Parco Gaia, da centro di recupero uccelli rapaci a... parcheggio?
Parco Gaia, nella frazione casertana di San Clemente, era fino a pochi mesi fa l'unico centro campano abilitato per il recupero di uccelli selvatici feriti o vittime di bracconaggio, ora è uno spazio chiuso e incolto di cui non si conosce la destinazione d'uso. Se precedentemente interpellati gli uffici tecnici del Comune di Caserta - proprietario dell'area - avevano risposto che nel giro di pochi giorni si sarebbe rinnovato il comodato d'uso all'associazione ambientalista, a distanza di mesi nulla s'è mosso.
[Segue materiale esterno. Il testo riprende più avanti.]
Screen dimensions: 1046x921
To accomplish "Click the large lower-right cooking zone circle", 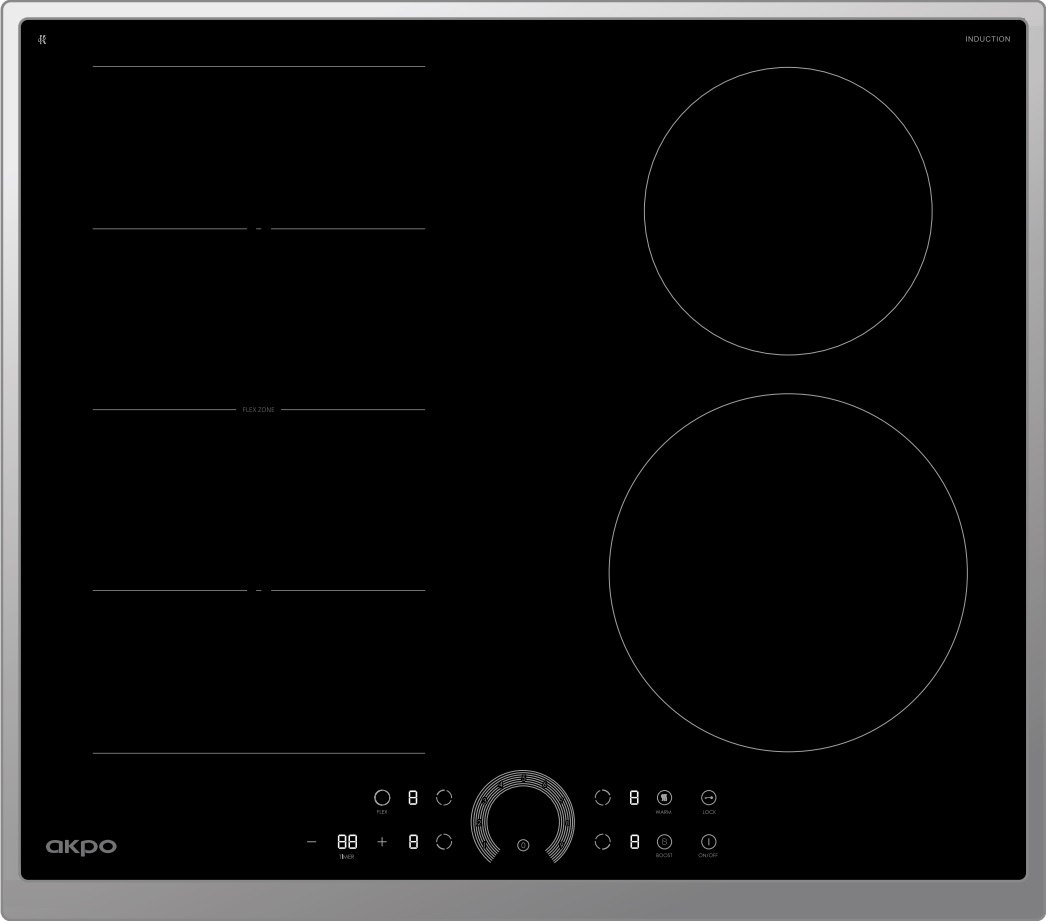I will click(x=787, y=572).
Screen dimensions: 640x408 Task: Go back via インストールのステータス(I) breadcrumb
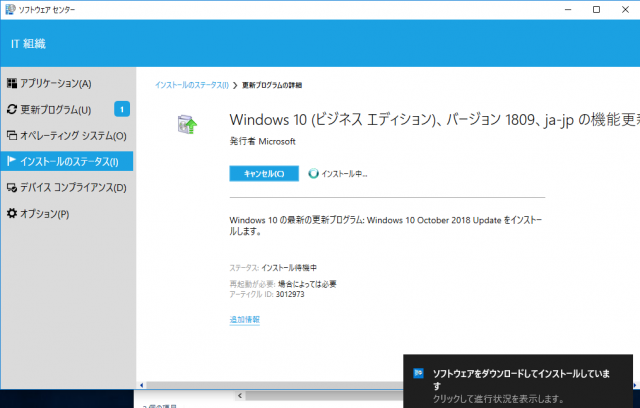pos(191,83)
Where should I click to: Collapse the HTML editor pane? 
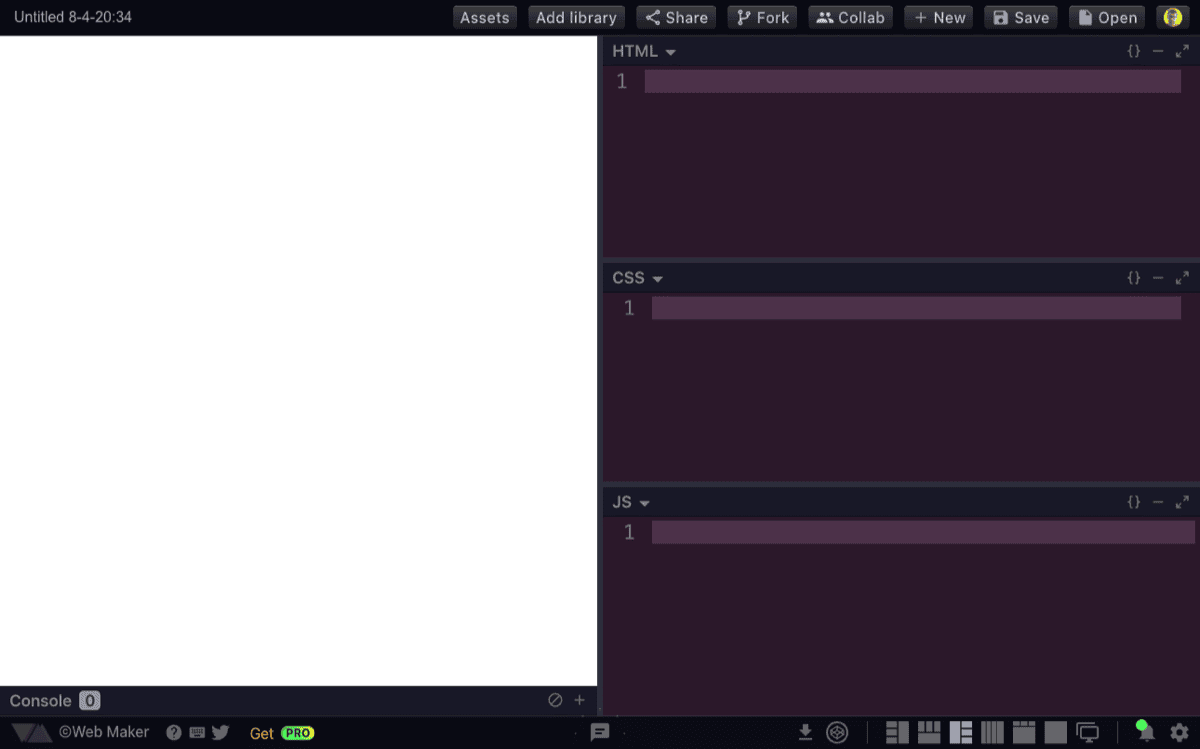1158,50
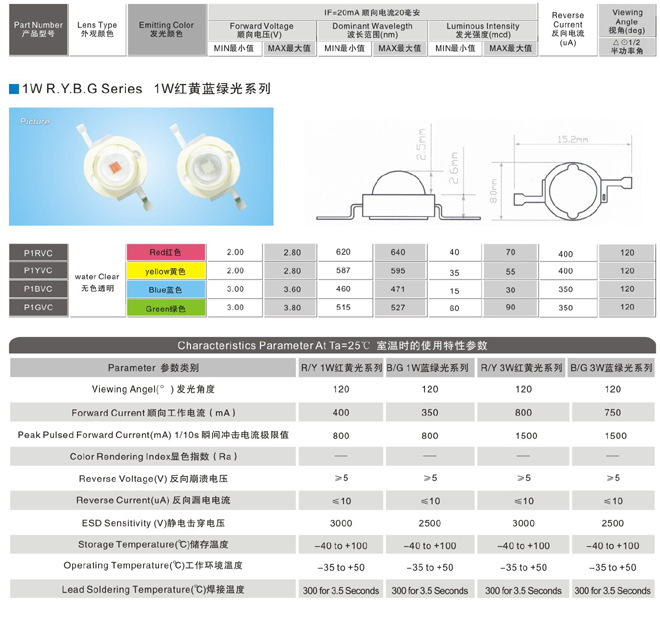Click the water Clear lens type cell
The height and width of the screenshot is (632, 660).
[x=97, y=281]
Preoccupata anche la Forestale che sta vagliando ipotesi di intervento soprattutto a partire dal mese di settembre quando si riaprirà la stagione di caccia. Ogni anno infatti il centro accoglieva circa 300 animali, provenienti da tutta la Campania, tra i quali anche alcuni delle specie a rischio estinzione o delle specie protette di interesse conservazionistico: gheppi, poiane, o specie più rare come i falchi di palude, o il biancone che nel 2006 suscitò l'interesse delle televisioni nazionali. «Molto probabilmente saremo costretti a portare gli animali fuori regione», ha dichiarato il colonnello Costa alla notizia della chiusura del centro di Caserta, mentre dalla direzione nazionale della Lipu il referente Fabio Procaccini aggiunge: «Il Comune di Caserta potrebbe essere da esempio su tutto il territorio regionale fornendo l'utilizzo del Parco,
inserendosi così in un percorso virtuoso che sarebbe certamente ben visto. Purtroppo però non abbiamo notizie. Perlomeno ci rispondano e ci dicano cosa hanno intenzione di fare». L'assessore al Patrimonio del Comune di Caserta Enzo Battarra ha posto la questione sulla scrivania degli uffici tecnici con l'obiettivo di trovare una soluzione che possa mettere d'accordo le richieste dell'associazione ambientalista con le istanze della parrocchia di San Clemente di don Claudio Adimari che sarebbe interessata ad ottenere l'utilizzo di quello spazio attiguo ad una chiesetta di epoca medievale. Se l'associazione chiede il rispetto di un'intesa firmata con l'attuale Sindaco durante il periodo elettorale in cui si sanciva l'impegno a rilasciare il comodato d'uso una volta eletti, e la parrocchia rivuole uno spazio che considera suo in virtù della chiesetta confinante col giardino della Lipu, su entrambe le istanze incombe l'ipotesi di un parcheggio che potrebbe essere costruito al posto dello spazio verde. Un'indiscrezione questa che accontenterebbe nessuna delle richieste proveniente dalla popolazione.